Pixel coordinate grounding data
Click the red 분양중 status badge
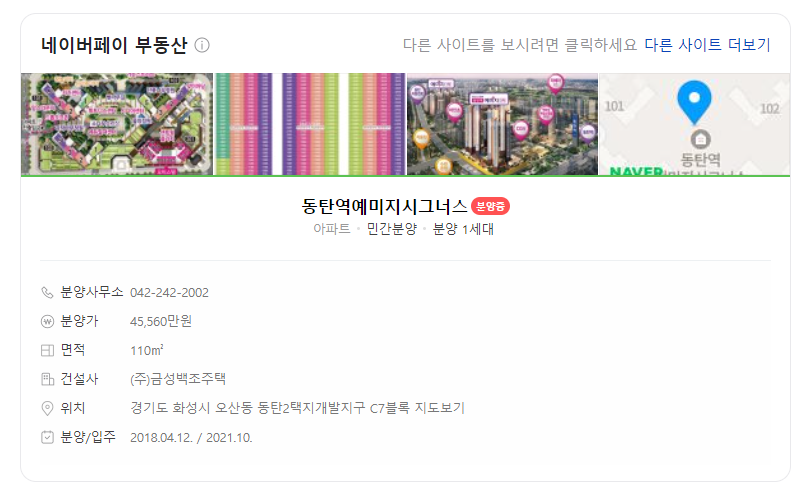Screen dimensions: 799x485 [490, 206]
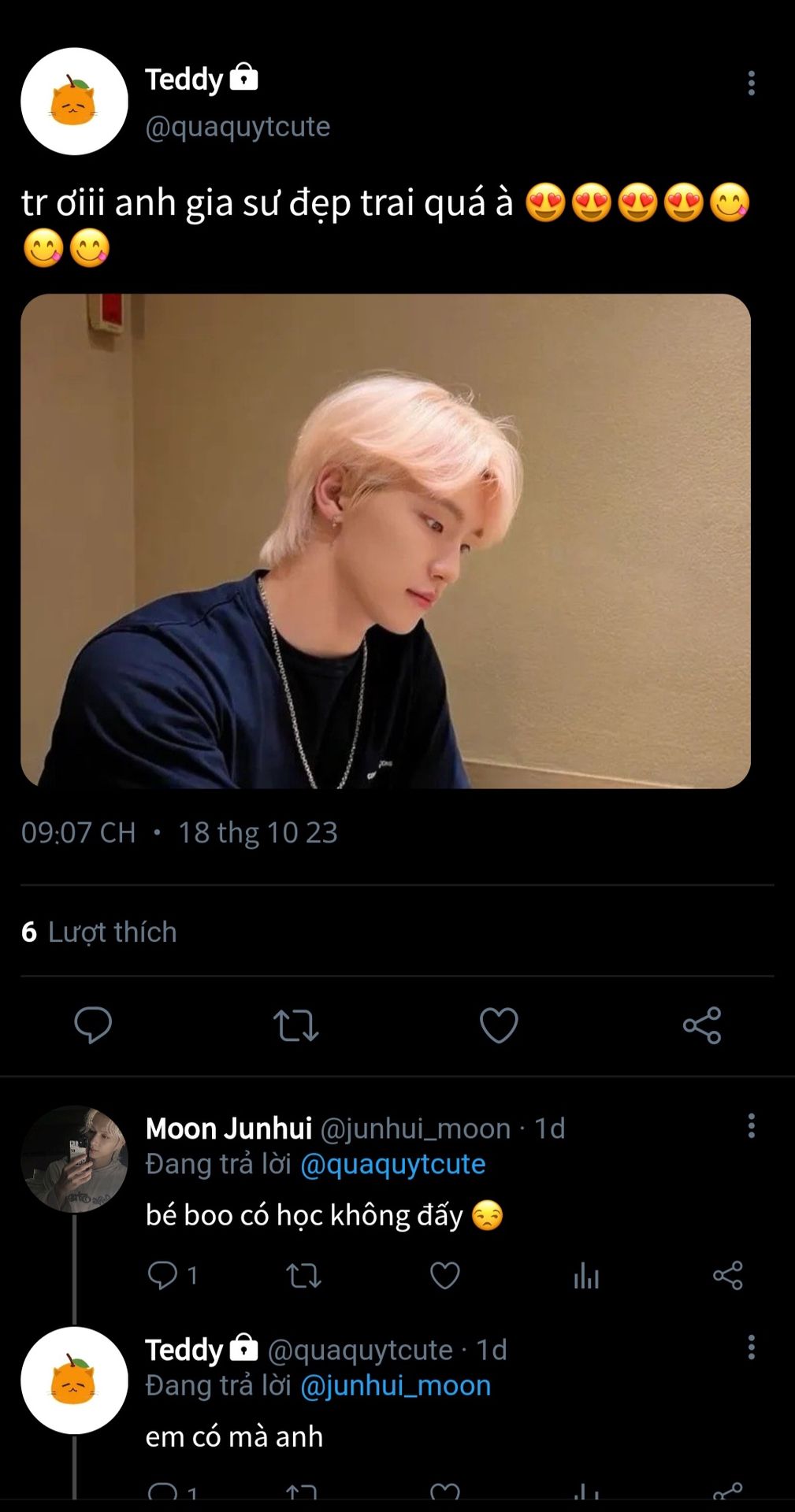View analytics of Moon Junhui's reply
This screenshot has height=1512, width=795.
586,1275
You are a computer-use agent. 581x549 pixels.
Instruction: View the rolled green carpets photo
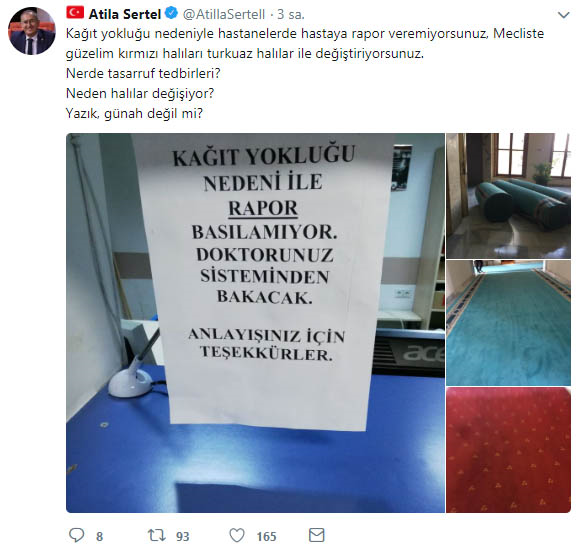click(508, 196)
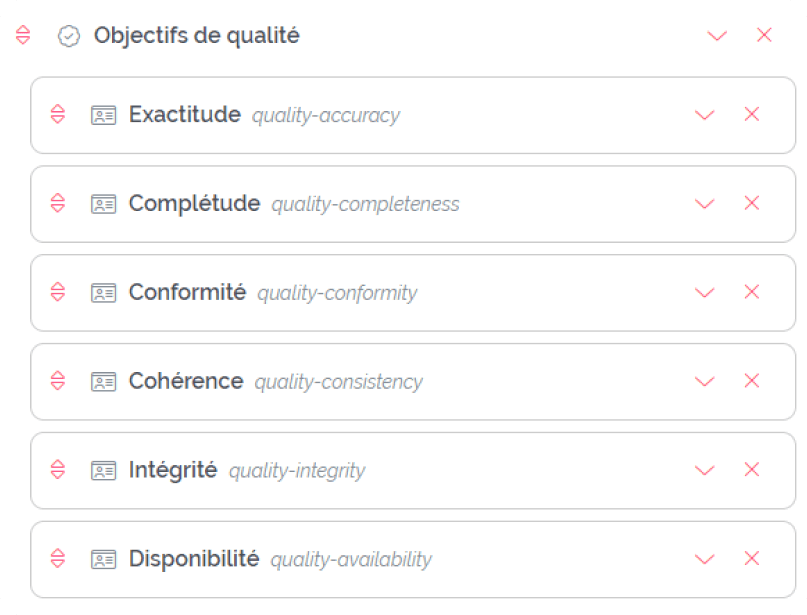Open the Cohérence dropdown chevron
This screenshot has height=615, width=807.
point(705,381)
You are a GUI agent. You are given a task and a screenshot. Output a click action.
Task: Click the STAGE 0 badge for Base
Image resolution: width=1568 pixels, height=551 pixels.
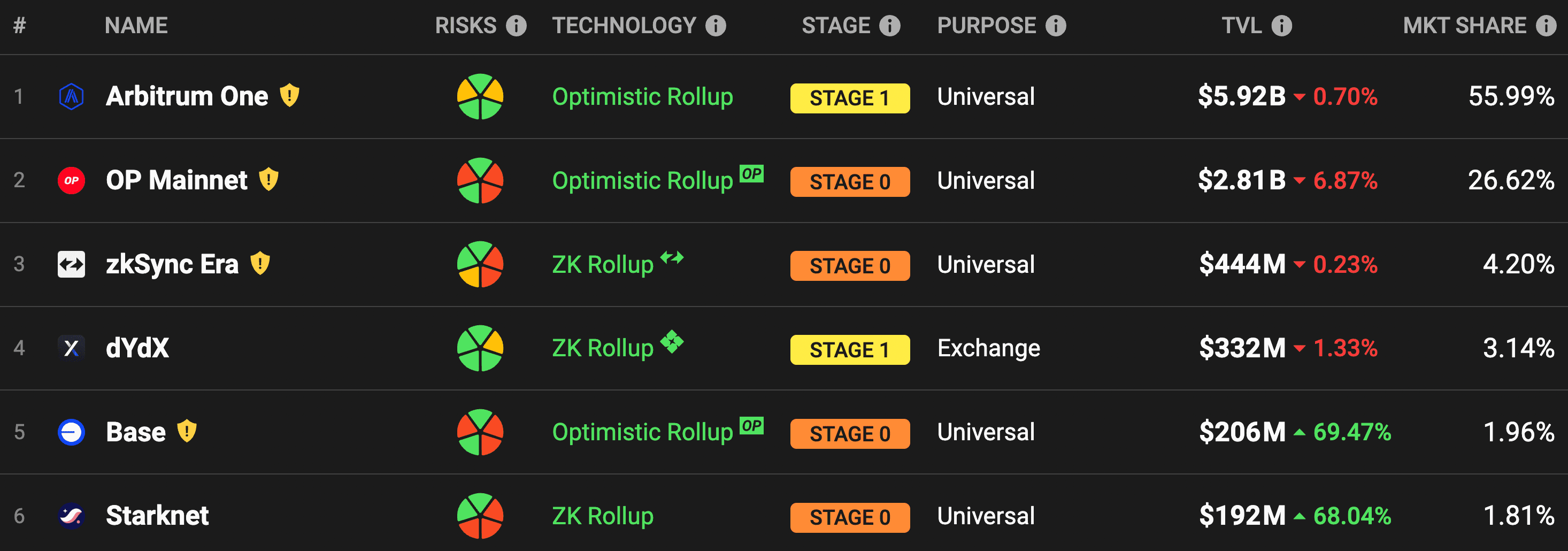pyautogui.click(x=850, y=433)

▸ Assignment:
Go through the entries and copy every line with "agent".

▸ Finished task:
You are a computer-use agent. 581x549 pixels.
You are a GUI agent. You are given a task and a screenshot. Output a click action.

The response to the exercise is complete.